Review of From Enslavement to Environmentalism: Politics on a Southern African Frontier - Journal of Agrarian Studies

From Enslavement to Environmentalism: Politics on a Southern African Frontier
David McDermott Hughes

2006: (pp: 284) 230 x 150 mm
ISBN-13: 9781779220479
ISBN-10: 1779220472

Journal of Agrarian Studies
Reviewer: Colin Murray

The title of this illuminating book is at first disconcerting. ‘Enslavement’ is clearly a process inflicted by some people on other people. The syntax of ‘environmentalism’ here likewise implies a comparable process of infliction, at odds with a prevailing presumption that projects driven by a concern for the environment are useful common ground between the rural poor and outside agencies for ‘development’. Hughes is concerned with key political questions. What happens in practice, to whose environment, with what outcomes – beneficial or otherwise – for whom?
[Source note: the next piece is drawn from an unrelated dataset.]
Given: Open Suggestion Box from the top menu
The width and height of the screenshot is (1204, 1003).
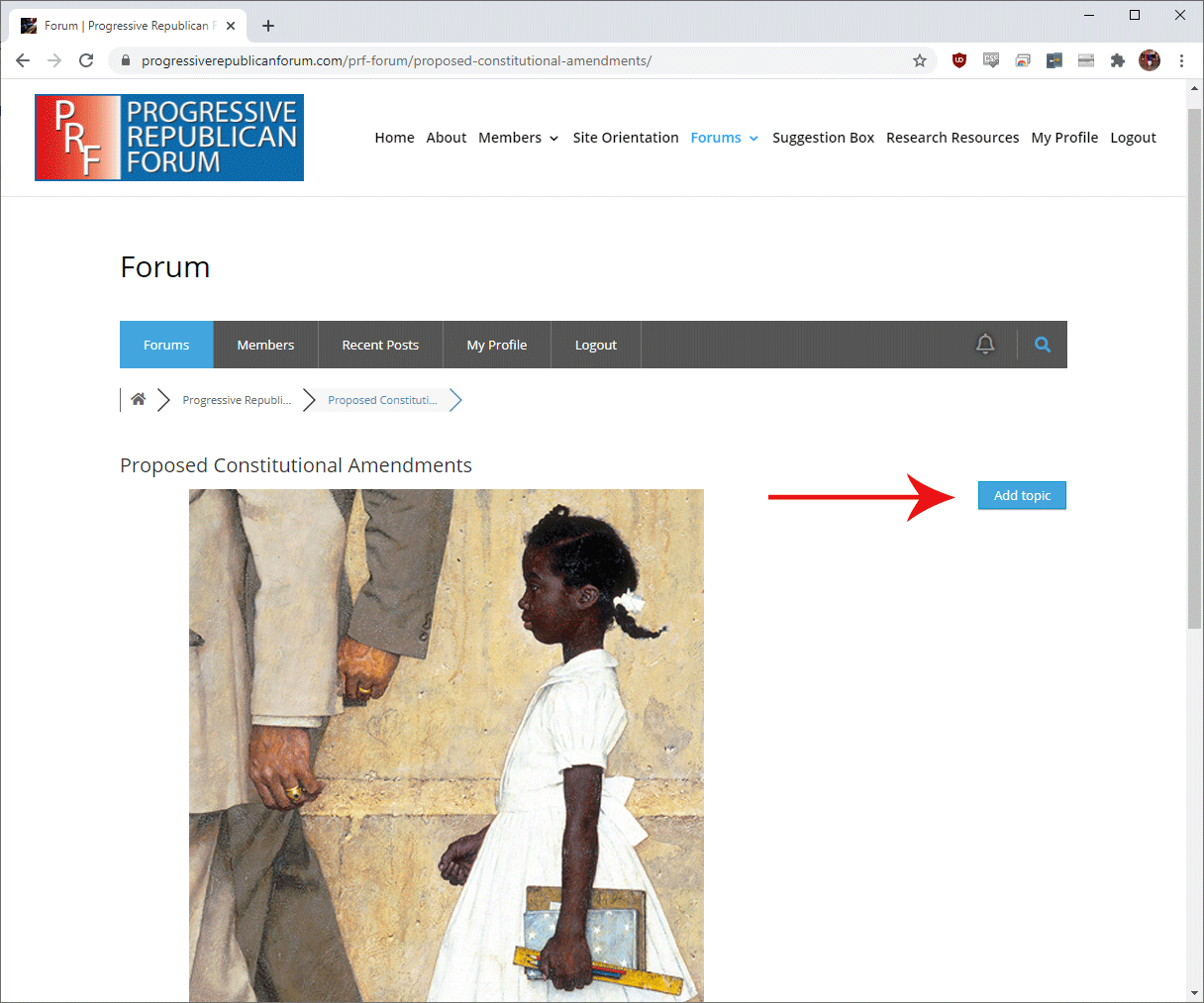Looking at the screenshot, I should [823, 138].
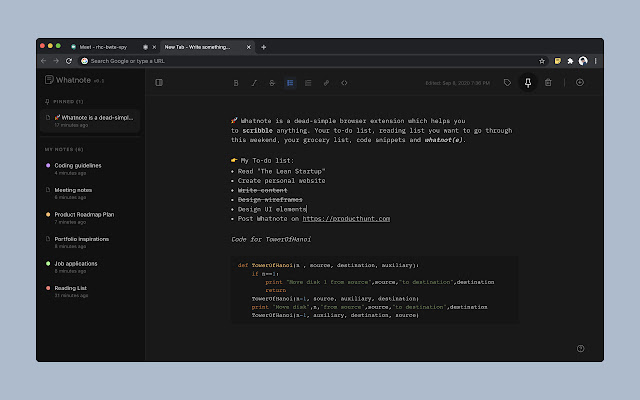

As the argument unfolds, it becomes clear, from Hughes’ engaging and incisive analysis of his experience of fieldwork in this remote borderland in southern Africa, that environmentalism is ideology and practice that have been inflicted by powerful outsiders on poor people who are increasingly exposed, as a result, to the risk of losing their land. His concluding judgement stands in measured and deliberate opposition to the comforting illusions of many and various ‘development’ practitioners. His ‘personal argument’ (p. 188) is that the ‘black lowlands’ should be reserved for the exclusive use of smallholders rather than become zones of experiment for the large ‘liberal projects’ of emancipating and ‘empowering’ rural Africans and buy generic viagra cheap of advancing them economically. Too often, the outcome of such projects has been dispossession. Both the analysis and the conclusion are important contributions to debates on the past history, the present experience and the possible futures of the rural poor in Africa and, indeed, elsewhere.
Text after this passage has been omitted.